__EXERCISE INPUTS__.
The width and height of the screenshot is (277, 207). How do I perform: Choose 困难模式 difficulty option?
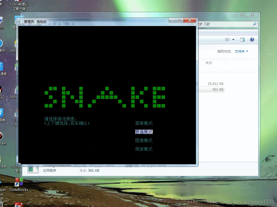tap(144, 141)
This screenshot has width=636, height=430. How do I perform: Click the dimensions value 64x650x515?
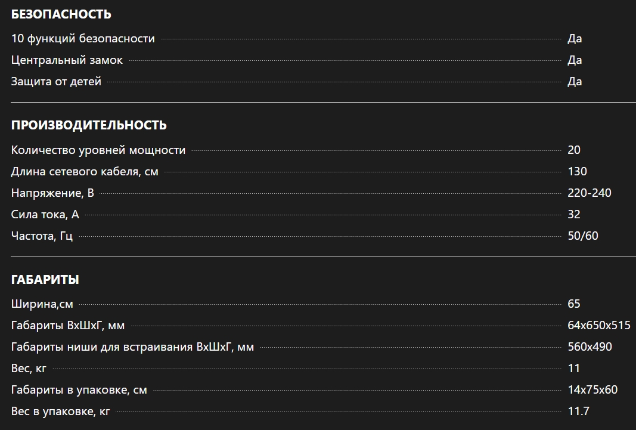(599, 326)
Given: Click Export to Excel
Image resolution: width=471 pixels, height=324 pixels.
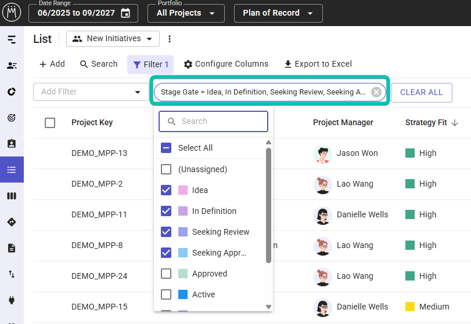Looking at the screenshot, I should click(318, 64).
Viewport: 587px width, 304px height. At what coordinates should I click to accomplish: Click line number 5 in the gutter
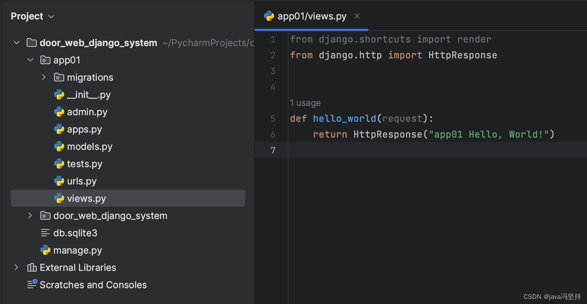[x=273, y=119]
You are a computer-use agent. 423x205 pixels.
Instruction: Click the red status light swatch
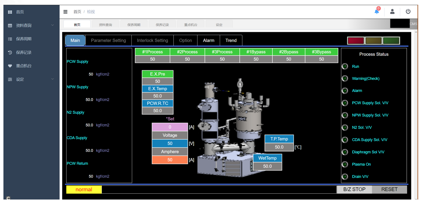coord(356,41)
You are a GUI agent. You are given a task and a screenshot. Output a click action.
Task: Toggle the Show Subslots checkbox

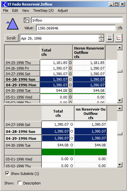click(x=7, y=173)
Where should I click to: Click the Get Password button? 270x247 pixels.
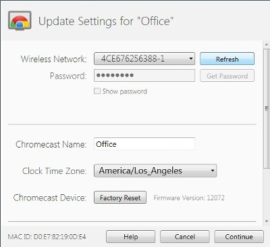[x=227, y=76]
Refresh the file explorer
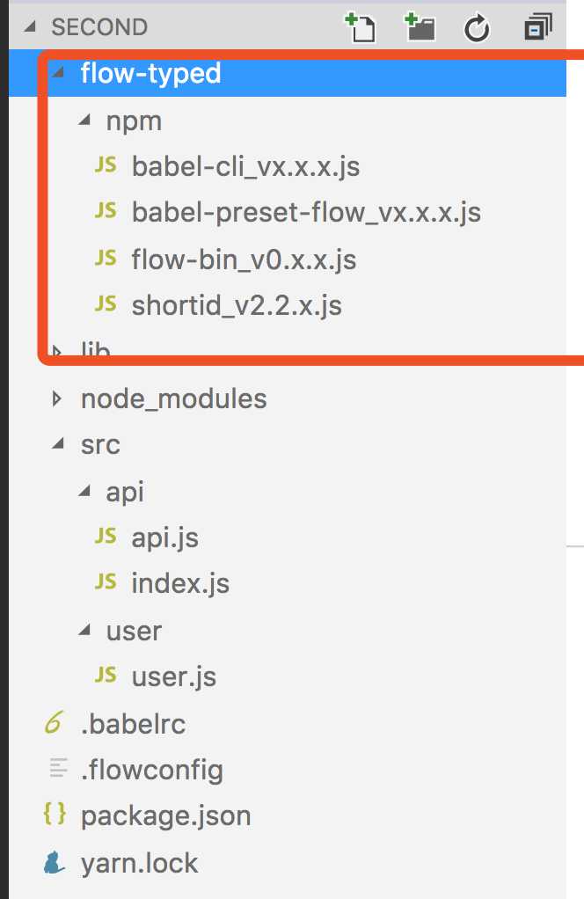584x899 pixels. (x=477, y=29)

__ASSIGNMENT__. Repeat the listing in full and exactly. Leave any pictures out.

__RESULT OF THIS TASK__.
The width and height of the screenshot is (277, 207). How do I perform: Choose 困难模式 difficulty option?
tap(144, 141)
This screenshot has width=636, height=430. How do I perform: Click the dimensions value 64x650x515?
(599, 326)
Given: Click Export to Excel
Image resolution: width=471 pixels, height=324 pixels.
Looking at the screenshot, I should click(318, 64).
Viewport: 587px width, 304px height. At what coordinates should I click to accomplish: Click line number 5 in the gutter
[x=273, y=119]
You are a computer-use agent. 423x205 pixels.
Instruction: Click the red status light swatch
coord(356,41)
You are a GUI agent. You are given a task and a screenshot. Output a click action.
Task: Toggle the Show Subslots checkbox

click(x=7, y=173)
Where should I click to: Click the Get Password button? 270x247 pixels.
[x=227, y=76]
Refresh the file explorer
584x899 pixels. (x=477, y=29)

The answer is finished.